Lifelong rancher and former president of the Wyoming Livestock Board Rob Orchard said when he’s buying bulls, he looks for a medium-framed bull that’s 55 to 58 inches at the hip with good bone but not too long-legged, which is beneficial since calves are sold by the pound.
“There’s very little weight from the bottom of their belly to the ground,” he noted.
Another factor is the birth weight of the bull, which is a predictor of the weight of the bull’s offspring.
“If you’re calving out in the hills and not babysitting your cows, you want a smaller calf,” Orchard said.
He likes to see 75-to 80-pound calves, not too big to make calving difficult, but not so small the little guys chill quickly.
“You want a yearling bull with a 16-to-17-inch rib eye,” Orchard said, because that can mean the difference between a carcass grading choice or prime. The rib eye is the longissimus muscle between the 12th and 13th rib of beef cattle.
Vets ultrasound sale bulls to figure out the size of their rib eye, Orchard said, and added that another tool for ranchers is the expected progeny differences, or EPD, rating, which provides an estimate of the genetic value of an animal as a parent.
Another issue during calving season is nutrition for the mother cows.

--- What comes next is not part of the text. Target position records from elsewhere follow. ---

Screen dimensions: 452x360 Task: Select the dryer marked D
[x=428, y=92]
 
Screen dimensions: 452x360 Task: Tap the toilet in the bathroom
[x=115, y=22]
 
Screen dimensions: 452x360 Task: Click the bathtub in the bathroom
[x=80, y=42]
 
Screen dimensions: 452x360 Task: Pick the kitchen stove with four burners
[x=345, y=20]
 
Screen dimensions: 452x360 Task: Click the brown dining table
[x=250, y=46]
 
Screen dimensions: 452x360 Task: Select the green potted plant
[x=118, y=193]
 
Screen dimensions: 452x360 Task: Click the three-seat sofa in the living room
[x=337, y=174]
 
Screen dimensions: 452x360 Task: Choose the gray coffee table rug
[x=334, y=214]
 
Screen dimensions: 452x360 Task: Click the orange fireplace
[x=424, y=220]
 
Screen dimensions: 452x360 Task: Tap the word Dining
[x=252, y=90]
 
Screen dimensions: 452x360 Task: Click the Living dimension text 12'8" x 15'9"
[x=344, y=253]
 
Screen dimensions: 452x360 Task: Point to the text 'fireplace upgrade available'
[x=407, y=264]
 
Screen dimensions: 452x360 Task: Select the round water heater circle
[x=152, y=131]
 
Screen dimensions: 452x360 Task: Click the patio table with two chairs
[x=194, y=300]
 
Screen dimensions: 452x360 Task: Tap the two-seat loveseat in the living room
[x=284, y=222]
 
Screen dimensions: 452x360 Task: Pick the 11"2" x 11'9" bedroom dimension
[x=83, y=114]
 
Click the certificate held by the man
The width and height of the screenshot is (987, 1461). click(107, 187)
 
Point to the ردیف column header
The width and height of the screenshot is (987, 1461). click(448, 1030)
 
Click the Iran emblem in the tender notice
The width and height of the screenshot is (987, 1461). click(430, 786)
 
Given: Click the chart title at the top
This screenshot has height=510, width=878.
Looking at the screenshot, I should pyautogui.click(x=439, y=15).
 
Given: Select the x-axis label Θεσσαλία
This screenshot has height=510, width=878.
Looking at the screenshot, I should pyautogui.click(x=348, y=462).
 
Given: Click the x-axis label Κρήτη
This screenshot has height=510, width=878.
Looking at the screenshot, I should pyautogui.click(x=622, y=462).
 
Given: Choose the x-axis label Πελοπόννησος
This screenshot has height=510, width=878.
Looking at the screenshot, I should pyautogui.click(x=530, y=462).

If they are getting enough to eat, they give more milk for their babies.
McAlpine feeds their cows twice a day during calving season.
“Well, I think the cows utilize the hay a little better, plus it gives me another trip through the cows,” McAlpine said.
Taking another look at the cows gives him a chance to spot which cow might just be starting to calve or a new baby that needs an ear tag.
If ranchers don’t put up their own hay, they have to buy it to take their cows through the winter. There’s a good demand for hay this winter, McAlpine said. Good hay is going for $125 a ton for big round bales.
Blevins and McAlpine both run black Angus cows, and Orchard favors red Angus cows instead of the Hereford cows that used to be the most popular.
Herefords had horns that needed to be dealt with, Orchard said, as well as more cancer eyes, prolapsed uteruses, feet that couldn’t take the rocky country, and white udders that sunburned. McAlpine agreed and said black cattle also soak up radiant heat and are genetically pretty strong.
The number of cattle is down nationwide, which is good news for western cattle ranchers. Part of the lower numbers reflects a big sell-off of cattle in Texas, according to McAlpine, since there was a drought down there and a lot of ranches in Texas aren’t running cattle. With supply and demand, cows are worth more, and Montana and Wyoming are slowly seeing a herd-rebuilding phase. There’s also a trend for young people moving back to the ranch because there’s the possibility of making a decent living.
“It’s kind of a fun time to be in the cow business on a day like today,” McAlpine said, enjoying the beautiful day on March 8.